Hay esperanza. Incluso los más derrotistas pueden tener esperanza. Porque la pastoral con la que el rey nos ha premiado el martes nos da motivos para la confianza. Cuando creíamos que la esperanza se nos había ido para siempre, y que quedábamos desnortados viene Juan Carlos y nos marca el camino para salir de este pantanal.

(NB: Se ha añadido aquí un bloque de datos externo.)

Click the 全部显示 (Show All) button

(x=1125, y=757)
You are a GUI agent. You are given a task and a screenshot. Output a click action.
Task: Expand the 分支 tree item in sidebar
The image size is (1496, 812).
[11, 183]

Nos dice el rey que huyamos de las disensiones y que recuperemos el trabajo, la esperanza, el imperativo ético y el sacrificio y que rememos unidos y a la vez. Una delicia la pastoral. Lo que ocurre es que ya estamos haciendo lo que él nos propone. Aquí remamos unidos, pero unos pocos. Más bien remamos los de siempre. Los que pagamos los impuestos, las deudas de los bancos, los desmanes, los despropósitos, las medicinas y las aulas. Esos remamos unidos, pero el club de los remeros cada día se reduce más porque ahí no está ni la clase política, ni los banqueros, ni los enchufados, ni los que llevan su dinero a Suiza, ni los que hacen las reformas laborales, ni los que se van a cazar a África.
Así que nos queda esperanza, pero nos quedaría más si su majestad nos ayudara a encontrar más remeros. Le quedaríamos profunda y eternamente agradecidos. Porque estamos que ya no podemos más.